In the Garden: Who’s Been Here? – Christina and Jeremy are on a mission to gather vegetables from the garden for their evening supper. On the way they discover that they are not the only ones who have been in the garden on this day. Who else has been there??? They take a scientific journey to discover why there is a slimy trail on a leaf in the cucumber patch and some corn kernels have been pecked off the cob. Christina and Jeremy follow the clues to discover which birds, animals, and insects have been in their garden why the garden is vital to all manner of life.

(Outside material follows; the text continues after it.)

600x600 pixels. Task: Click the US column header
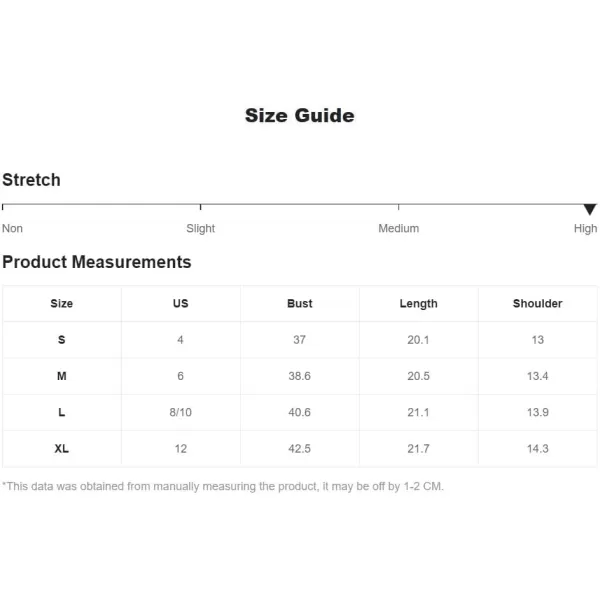[181, 303]
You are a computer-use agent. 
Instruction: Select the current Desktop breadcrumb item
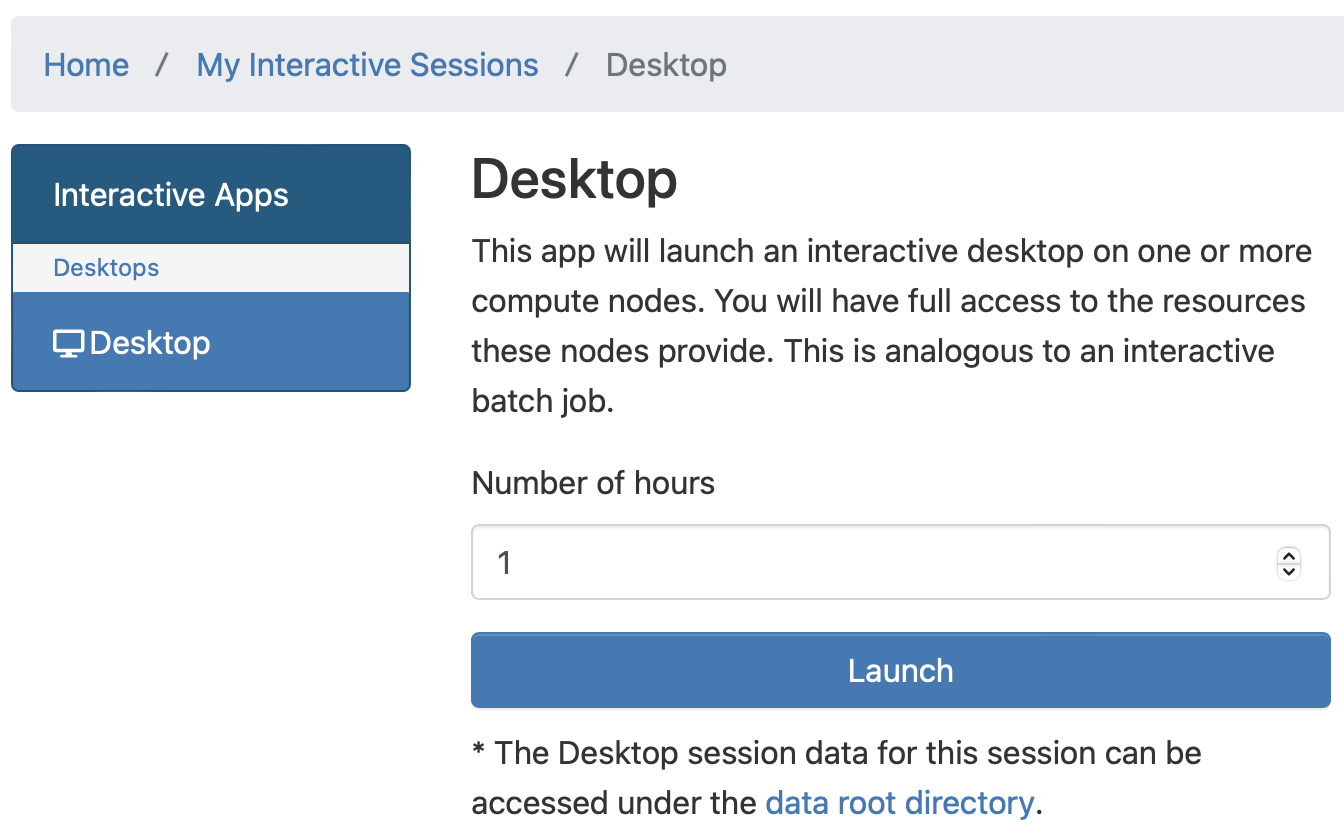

The Forgiveness Garden – This book is about so much more than gardening. When a boy from one village throws a rock across the river and injures a girl on the other side, their two villages Vayam and Gamte, become mortal enemies. The villagers become consumed with getting revenge upon each other until a young girl comes up with an idea to help bring peace to all involved, a forgiveness garden. It is a parable inspired by the original Garden of Forgiveness in Beirut, Lebanon, created as a tribute to the lost lives in the fifteen-year civil war that claimed 300,000 lives. Great story and very educational!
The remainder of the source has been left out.